Element lookup records
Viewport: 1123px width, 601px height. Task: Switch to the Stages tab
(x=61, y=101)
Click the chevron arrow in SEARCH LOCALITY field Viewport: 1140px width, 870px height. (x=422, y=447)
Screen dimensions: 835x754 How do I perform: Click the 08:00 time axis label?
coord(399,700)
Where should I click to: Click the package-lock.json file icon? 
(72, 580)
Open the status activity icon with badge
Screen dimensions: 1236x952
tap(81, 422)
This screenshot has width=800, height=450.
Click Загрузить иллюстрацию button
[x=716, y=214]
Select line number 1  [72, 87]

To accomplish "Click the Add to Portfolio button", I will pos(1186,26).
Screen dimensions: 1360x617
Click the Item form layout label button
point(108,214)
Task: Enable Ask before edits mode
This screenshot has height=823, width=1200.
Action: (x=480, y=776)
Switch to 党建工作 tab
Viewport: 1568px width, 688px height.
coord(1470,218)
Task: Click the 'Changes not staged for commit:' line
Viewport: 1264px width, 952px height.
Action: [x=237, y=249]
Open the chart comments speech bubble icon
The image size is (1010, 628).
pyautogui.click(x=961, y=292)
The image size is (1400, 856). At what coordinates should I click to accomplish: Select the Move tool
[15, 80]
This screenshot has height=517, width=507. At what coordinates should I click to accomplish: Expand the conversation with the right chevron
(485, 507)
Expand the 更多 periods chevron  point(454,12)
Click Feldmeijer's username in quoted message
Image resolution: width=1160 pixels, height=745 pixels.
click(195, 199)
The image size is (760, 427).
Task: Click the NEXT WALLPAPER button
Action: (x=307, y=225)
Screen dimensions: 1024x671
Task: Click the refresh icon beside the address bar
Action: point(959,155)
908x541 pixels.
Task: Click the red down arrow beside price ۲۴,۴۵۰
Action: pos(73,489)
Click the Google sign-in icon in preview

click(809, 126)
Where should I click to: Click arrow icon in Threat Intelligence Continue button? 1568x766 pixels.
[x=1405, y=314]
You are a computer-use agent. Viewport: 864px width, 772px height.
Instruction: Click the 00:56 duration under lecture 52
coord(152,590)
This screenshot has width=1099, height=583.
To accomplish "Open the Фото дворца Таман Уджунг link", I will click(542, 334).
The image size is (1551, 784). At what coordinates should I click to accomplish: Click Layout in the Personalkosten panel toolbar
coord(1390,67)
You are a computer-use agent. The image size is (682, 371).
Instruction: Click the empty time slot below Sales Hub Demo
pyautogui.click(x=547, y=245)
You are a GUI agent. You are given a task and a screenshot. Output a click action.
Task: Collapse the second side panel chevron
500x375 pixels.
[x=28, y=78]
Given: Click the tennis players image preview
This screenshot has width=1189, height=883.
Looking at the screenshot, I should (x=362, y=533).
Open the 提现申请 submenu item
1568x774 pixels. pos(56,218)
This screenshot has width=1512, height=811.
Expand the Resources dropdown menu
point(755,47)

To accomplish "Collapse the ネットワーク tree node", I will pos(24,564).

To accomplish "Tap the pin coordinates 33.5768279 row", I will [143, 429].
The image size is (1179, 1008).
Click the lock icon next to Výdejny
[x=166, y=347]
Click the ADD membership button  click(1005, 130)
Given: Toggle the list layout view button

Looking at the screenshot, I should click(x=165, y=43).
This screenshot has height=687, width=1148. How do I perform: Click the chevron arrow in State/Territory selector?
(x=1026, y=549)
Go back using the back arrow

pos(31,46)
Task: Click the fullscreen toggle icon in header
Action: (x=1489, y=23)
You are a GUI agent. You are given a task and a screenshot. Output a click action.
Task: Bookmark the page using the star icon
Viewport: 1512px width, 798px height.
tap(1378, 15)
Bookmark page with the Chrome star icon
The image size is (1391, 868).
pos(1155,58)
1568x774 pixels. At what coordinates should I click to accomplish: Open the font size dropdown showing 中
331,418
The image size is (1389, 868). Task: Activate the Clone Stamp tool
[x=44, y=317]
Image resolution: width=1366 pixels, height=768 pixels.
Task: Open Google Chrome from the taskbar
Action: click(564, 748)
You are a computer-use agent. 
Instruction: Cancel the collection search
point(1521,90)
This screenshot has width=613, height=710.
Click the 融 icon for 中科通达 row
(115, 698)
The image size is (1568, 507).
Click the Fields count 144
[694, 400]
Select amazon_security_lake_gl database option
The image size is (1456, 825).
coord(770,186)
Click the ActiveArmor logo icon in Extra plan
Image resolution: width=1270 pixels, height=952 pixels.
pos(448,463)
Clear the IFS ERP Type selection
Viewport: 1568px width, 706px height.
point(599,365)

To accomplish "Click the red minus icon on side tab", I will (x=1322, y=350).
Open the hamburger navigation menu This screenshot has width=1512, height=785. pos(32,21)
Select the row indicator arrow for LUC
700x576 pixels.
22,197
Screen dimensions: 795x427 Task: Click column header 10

Task to complete: How many lines in the records above contain the word "Where"? Reply with the number alone.

The solution: 2